Background: Right ventricle (RV) dysfunction because of pulmonary vasculopathy is the most common cause of death in sickle cell disease (SCD). This study aimed to explore the diagnostic accuracy of blood-speckle tracking and vortex detection in the early detection of pulmonary vasculopathy in patients with SCD.

Methods: This study was conducted as a cross-sectional study including thirty patients and thirty controls. Patients with SCD were examined using 3D echocardiography to determine the presence of RV dysfunction, as a surrogate of pulmonary vasculopathy: in addition to blood speckle tracking echocardiography to determine the vortex timing in the RV and its presence or absence in the pulmonary artery. Patients' demographic and hematologic data were also retrieved from patients' files.
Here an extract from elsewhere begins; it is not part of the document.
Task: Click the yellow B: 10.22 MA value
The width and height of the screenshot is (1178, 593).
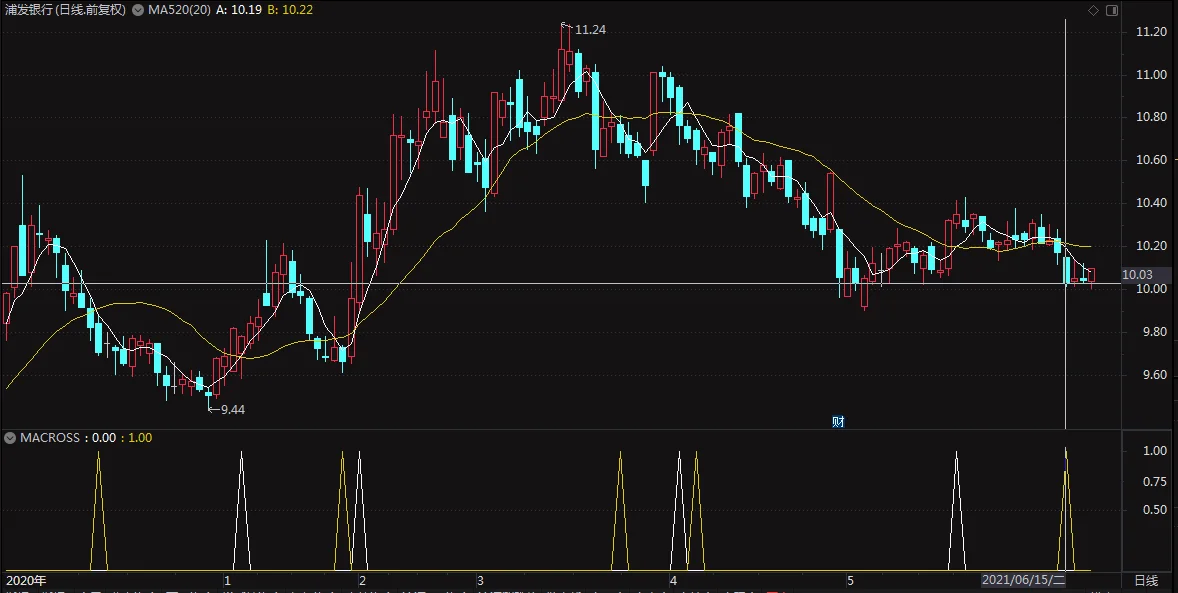Action: 290,11
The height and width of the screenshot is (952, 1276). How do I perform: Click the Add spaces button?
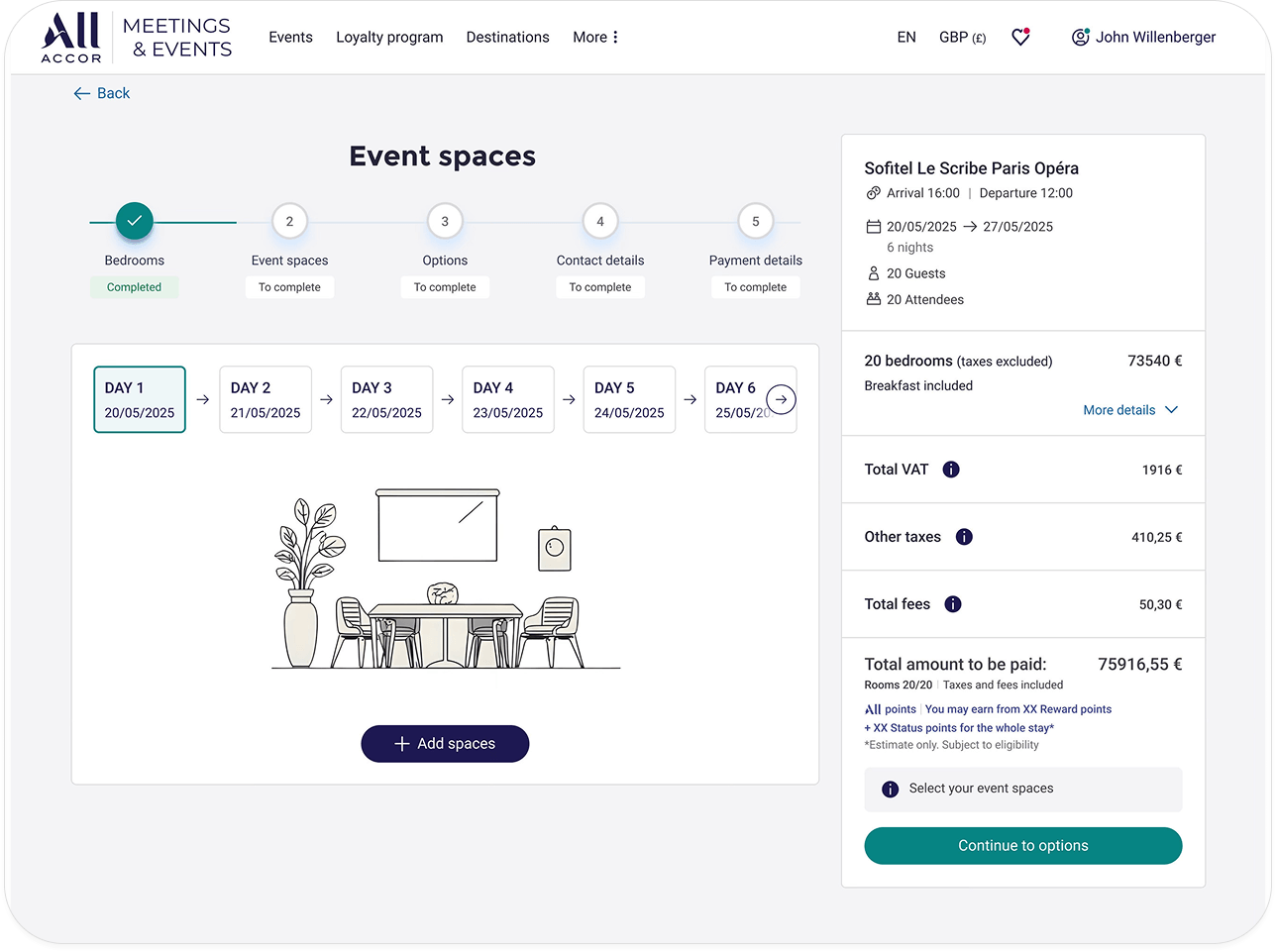click(x=445, y=743)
Results: Pulmonary vortex formation was 100% sensitive in the detection of RV dysfunction. LDH (Lactate Dehydrogenase) was the only variable significantly different between cases with pulmonary vortex formation and those without (520 vs. 257, P < 0.001), LDH > 400 was 72% sensitive and 100% specific in the detection of pulmonary vortex formation.

Conclusions: Pulmonary vortex formation was a sensitive indicator of RV dysfunction, thus suggesting its accuracy in the early detection of early pulmonary vascular changes in SCD. LDH as a marker of intravascular hemolysis, is a sensitive marker that can be used for risk stratification of SCD patients.